Re: Custom Scan APIs (Re: Custom Plan node)

From: Kouhei Kaigai <kaigai(at)ak(dot)jp(dot)nec(dot)com>
To: Stephen Frost <sfrost(at)snowman(dot)net>
Cc: Ashutosh Bapat <ashutosh(dot)bapat(at)enterprisedb(dot)com>, Kohei KaiGai <kaigai(at)kaigai(dot)gr(dot)jp>, Shigeru Hanada <shigeru(dot)hanada(at)gmail(dot)com>, "Jim Mlodgenski" <jimmy76(at)gmail(dot)com>, Robert Haas <robertmhaas(at)gmail(dot)com>, Tom Lane <tgl(at)sss(dot)pgh(dot)pa(dot)us>, PgHacker <pgsql-hackers(at)postgresql(dot)org>, "Peter Eisentraut" <peter_e(at)gmx(dot)net>
Subject: Re: Custom Scan APIs (Re: Custom Plan node)
Date: 2014-02-26 06:50:32
Message-ID: 9A28C8860F777E439AA12E8AEA7694F8F7FA71@BPXM15GP.gisp.nec.co.jp
Views: Raw Message | Whole Thread | Download mbox | Resend email
Thread:
Lists: pgsql-hackers

> * Kouhei Kaigai (kaigai(at)ak(dot)jp(dot)nec(dot)com) wrote:
> > > Instead of custom node, it might be better idea to improve FDW
> > > infrastructure to push join. For the starters, is it possible for
> > > the custom scan node hooks to create a ForeignScan node?

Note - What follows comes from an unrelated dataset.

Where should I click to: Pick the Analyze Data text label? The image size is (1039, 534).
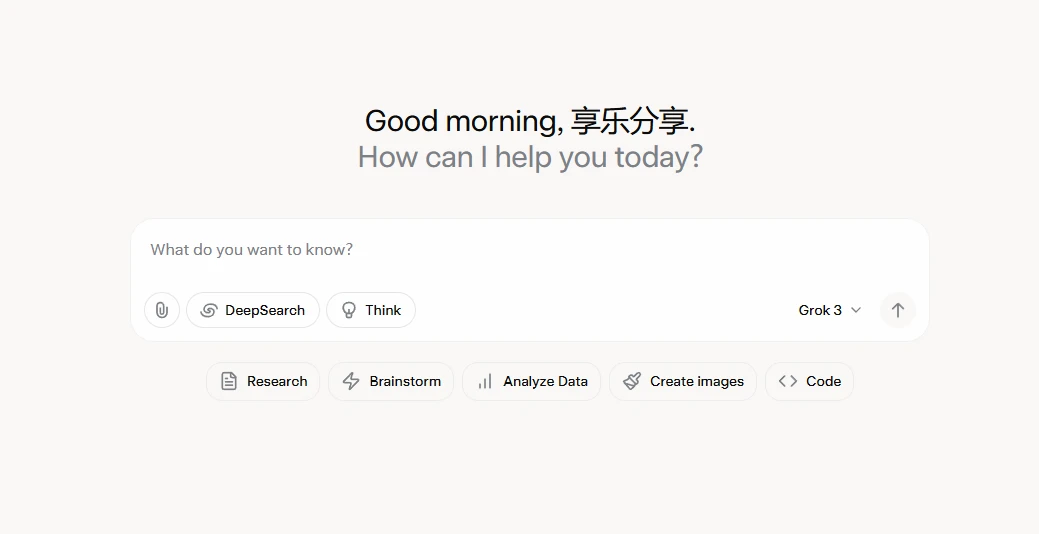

In general,
> > > I think, it might be better for the custom scan hooks to create existing
> nodes if they serve the purpose.
> > >
> > It does not work well because existing FDW infrastructure is designed
> > to perform on foreign tables, not regular tables. Probably, it needs
> > to revise much our assumption around the background code, if we
> > re-define the purpose of FDW infrastructure. For example, ForeignScan
> > is expected to return a tuple according to the TupleDesc that is exactly
> same with table definition.
> > It does not fit the requirement if we replace a join-node by
> > ForeignScan because its TupleDesc of joined relations is not predefined.
>
> I'm not following this logic at all- how are you defining "foreign" from
> "regular"? Certainly, in-memory-only tables which are sitting out in some
> non-persistent GPU memory aren't "regular" by any PG definition.
> Perhaps you can't make ForeignScan suddenly work as a join-node replacement,
> but I've not seen where anyone has proposed that (directly- I've implied
> it on occation where a remote view can be used, but that's not the same
> thing as having proper push-down support for joins).
>
This regular one means usual tables. Even though custom implementation
may reference self-managed in-memory cache instead of raw heap, the table
pointed in user's query shall be a usual table.
In the past, Hanada-san had proposed an enhancement of FDW to support
remote-join but eventually rejected.

> > I'd like to define these features are designed for individual purpose.
>
> My previous complaint about this patch set has been precisely that each
> piece seems to be custom-built and every patch needs more and more backend
> changes. If every time someone wants to do something with this CustomScan
> API, they need changes made to the backend code, then it's not a generally
> useful external API. We really don't want to define such an external API
> as then we have to deal with backwards compatibility, particularly when
> it's all specialized to specific use cases which are all different.
>
The changes to backend are just for convenient. We may be able to implement
functions to translate Bitmapset from/to cstring form in postgres_fdw,
does it make sense to maintain individually?
I thought these functions were useful to have in the backend commonly, but
is not a fundamental functionality lacks of the custom-scan interface.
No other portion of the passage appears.